When Chemistry Meets Data Science

Sabrina Ho
Jul 17 · 4 min read

By Sabrina Ho and George Williams (gwilliams@gsitechnology.com)

Introduction

I started my very first internship at GSI Technology and my first project was on cheminformatics — it was on performing similarity search on molecules. Similarity search can be done in various ways, and RDKit is one popular toolkit that helps you calculate similarities of molecules directly. Additionally, my mentor also mentioned exploring more ways to do similarity search on molecules, such as graph embeddings, but we will save that for a later post.

Drug Discovery is trending in Data Science!

What is RDKit?

When I first scrolled through the RDKit “Getting Started” package, I was initially confused by all the numbers and chemical formulas. But I’m not a chemist! And all the functions looked so complicated, for example, MolFromSmiles(), MolToMolBlock(), and so many more. However, as I went through it step by step, it was not as complex as I thought it was. It was just that the chemical terms were intimidating. Now, I’m going to show you how simple it is to use RDKit.

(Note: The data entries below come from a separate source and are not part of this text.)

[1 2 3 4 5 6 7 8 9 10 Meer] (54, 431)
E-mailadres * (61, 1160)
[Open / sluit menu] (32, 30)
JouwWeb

First, let’s look at a couple of ways to create molecules using RDKit:

The first example creates a molecule from what’s called a SMILES string. The letter in the string stands for an atom — C is carbon, O is oxygen, and N is nitrogen. The other symbols in the string describe the bonds between the atoms.

The second example creates a list of molecules from a molecule database. The database I used is openly available from the chEMBL site.

Visualizing Molecules

Now that we know how to load molecules, we might want to visualize them. In RDKit, that’s easy. There are lots of different ways and examples on the Internet about displaying molecules, I’m using one of them (RDKit in Jupyter,) and this is the code I copied from it.

And this is what the molecule loaded from the SMILES string looks like:

mol = CC(N)C(=O)O

Substructures

Substructures are very important in cheminformatics. A substructure is just a part of a molecule. For example, look at the molecule below to the left. I’ve highlighted just one substructure of the molecule in yellow, which is isolated and shown to the right. Why are substructures important?

left: CC(N)C(=O)O; right:CCO

It turns out that certain substructures determine how a molecule behaves as a drug. And so molecules that share the same key substructures are likely to behave in a similar way. RDKit helps us match substructures between molecules.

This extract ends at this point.